Recursion is one of the things that makes computation happen – whether you’re doing something on your computer, smart TV, or smartphone.

For example, here’s a definition of the addition function represented in first-order logic:

$\forall y, add(0, y, y) \\ \forall x, y, z, add(x, y, z) \to add(S(x), y, S(z))$

Or, the more commonly known variant:

$\begin{aligned} 0+y &= y \\ S(x)+y &= S(x+y) \end{aligned}$

In this blog post, we will generalize recursive functions.

Primitive recursion

Note that primitive recursion can be defined within first-order logic using Peano axioms. All Peano axioms except the induction axiom are statements in first-order logic. This relation to computation is one of the things that makes number theory interesting to study.

In order to represent primitive recursive functions, we need the following axioms for basic primitive functions:

The constant function $C_{n}^{k}(x_{1},\ldots ,x_{k}) = n$ of type $\mathbb{N}^k \to \mathbb{N}$
The successor function $S(x) = x + 1$ of type $\mathbb{N} \to \mathbb{N}$
The projection function $P_{i}^{k}(x_{1},\ldots ,x_{k}) = x_i$ of type $\mathbb{N}^k \to \mathbb{N}$

The first and the third functions are generalized to $k$ parameters.
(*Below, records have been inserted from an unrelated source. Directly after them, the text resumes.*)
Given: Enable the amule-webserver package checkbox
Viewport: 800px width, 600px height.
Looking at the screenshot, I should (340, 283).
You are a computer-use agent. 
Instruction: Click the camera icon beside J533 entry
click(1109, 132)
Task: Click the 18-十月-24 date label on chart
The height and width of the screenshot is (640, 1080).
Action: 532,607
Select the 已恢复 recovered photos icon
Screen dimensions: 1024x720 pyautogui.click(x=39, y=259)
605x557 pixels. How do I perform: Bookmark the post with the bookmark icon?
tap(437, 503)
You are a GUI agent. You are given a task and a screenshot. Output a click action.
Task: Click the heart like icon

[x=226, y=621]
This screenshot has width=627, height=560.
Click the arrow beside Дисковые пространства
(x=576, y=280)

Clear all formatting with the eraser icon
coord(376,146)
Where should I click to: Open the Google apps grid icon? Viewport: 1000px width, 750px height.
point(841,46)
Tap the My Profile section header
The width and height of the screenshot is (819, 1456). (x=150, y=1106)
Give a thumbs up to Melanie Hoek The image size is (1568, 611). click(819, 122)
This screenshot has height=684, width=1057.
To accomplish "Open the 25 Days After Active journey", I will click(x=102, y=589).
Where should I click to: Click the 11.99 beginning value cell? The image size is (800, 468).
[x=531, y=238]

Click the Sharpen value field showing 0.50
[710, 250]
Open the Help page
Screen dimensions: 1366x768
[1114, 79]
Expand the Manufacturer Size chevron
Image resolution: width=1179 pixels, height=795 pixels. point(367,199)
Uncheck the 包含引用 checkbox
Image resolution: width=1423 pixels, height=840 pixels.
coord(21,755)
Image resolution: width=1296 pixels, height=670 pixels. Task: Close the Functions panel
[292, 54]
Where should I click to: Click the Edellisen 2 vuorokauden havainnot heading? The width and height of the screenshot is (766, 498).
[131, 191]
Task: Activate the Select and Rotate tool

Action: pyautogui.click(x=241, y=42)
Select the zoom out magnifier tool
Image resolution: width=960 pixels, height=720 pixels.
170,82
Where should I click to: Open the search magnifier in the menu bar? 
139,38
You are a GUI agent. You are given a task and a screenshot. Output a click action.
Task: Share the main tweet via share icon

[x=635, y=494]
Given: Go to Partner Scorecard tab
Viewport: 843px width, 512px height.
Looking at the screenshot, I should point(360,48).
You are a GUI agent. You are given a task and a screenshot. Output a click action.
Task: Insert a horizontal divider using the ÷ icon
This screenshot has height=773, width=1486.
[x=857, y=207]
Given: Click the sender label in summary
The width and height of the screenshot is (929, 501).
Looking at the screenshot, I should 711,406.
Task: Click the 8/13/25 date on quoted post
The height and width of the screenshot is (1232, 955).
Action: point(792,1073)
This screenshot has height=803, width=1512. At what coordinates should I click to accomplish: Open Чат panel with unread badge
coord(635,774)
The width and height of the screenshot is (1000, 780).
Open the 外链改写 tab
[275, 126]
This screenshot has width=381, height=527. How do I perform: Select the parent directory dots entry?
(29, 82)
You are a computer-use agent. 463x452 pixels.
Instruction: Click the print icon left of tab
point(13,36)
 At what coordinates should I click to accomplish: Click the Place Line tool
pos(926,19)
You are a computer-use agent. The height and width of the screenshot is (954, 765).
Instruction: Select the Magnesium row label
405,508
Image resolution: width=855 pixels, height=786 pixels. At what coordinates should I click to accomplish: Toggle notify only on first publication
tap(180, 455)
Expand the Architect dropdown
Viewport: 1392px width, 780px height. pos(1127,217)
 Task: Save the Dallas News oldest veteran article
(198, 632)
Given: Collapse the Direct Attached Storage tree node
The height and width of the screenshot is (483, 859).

Here’s a few examples for each:

$C_4^1(x) = C(x) = 4$ . The constant function returns $4$ for any $x$
$S(5) = 5 + 1 = 6$ . The successor function returns the next number
$P_{i}^3(x_1, x_2, x_3) = x_i$ . The projection function can return one of $x_1$ , $x_2$ , or $x_3$ . E.g. $P_1^3(x_1, x_2, x_3) = x_1$

The constant function represents the base case of the recursion and the successor function to increase the index loop. The projection function allows the extraction of a variable from a sequence.

In addition, to generate more complex primitive functions, we can use the following two axioms:

Composition: $f(x_1, \ldots, x_k) = h(g_1(x_1, \ldots, x_k), \ldots, g_m(x_1, \ldots, x_k))$ , where $f : \mathbb{N}^k \to \mathbb{N}$ and the functions $g_m : \mathbb{N}^k \to \mathbb{N}$ and $h : \mathbb{N}^m \to \mathbb{N}$ are constructed by using the previous rules (constant, successor, projection)
The recursive operator $\rho$ , defined as $\rho(g, h) = f$ , where $f : \mathbb{N}^{k+1} \to \mathbb{N}$ , $g : \mathbb{N}^k \to \mathbb{N}$ and $h : \mathbb{N}^{k+2} \to \mathbb{N}$ with $\begin{aligned} f(0,x_{1},\ldots ,x_{k})&=g(x_{1},\ldots ,x_{k}) \\ f(S(y),x_{1},\ldots ,x_{k})&=h(y,f(y,x_{1},\ldots ,x_{k}),x_{1},\ldots ,x_{k}) \end{aligned}$

$f$ represents a for-loop, starting from 0 and proceeding upwards to its first argument. The remaining arguments represent the state of the computation. $g$ describes the initial calculations, and $h$ describes the iterative calculations.

Applying these axioms a finite number of times allows us to generate all primitive recursive functions.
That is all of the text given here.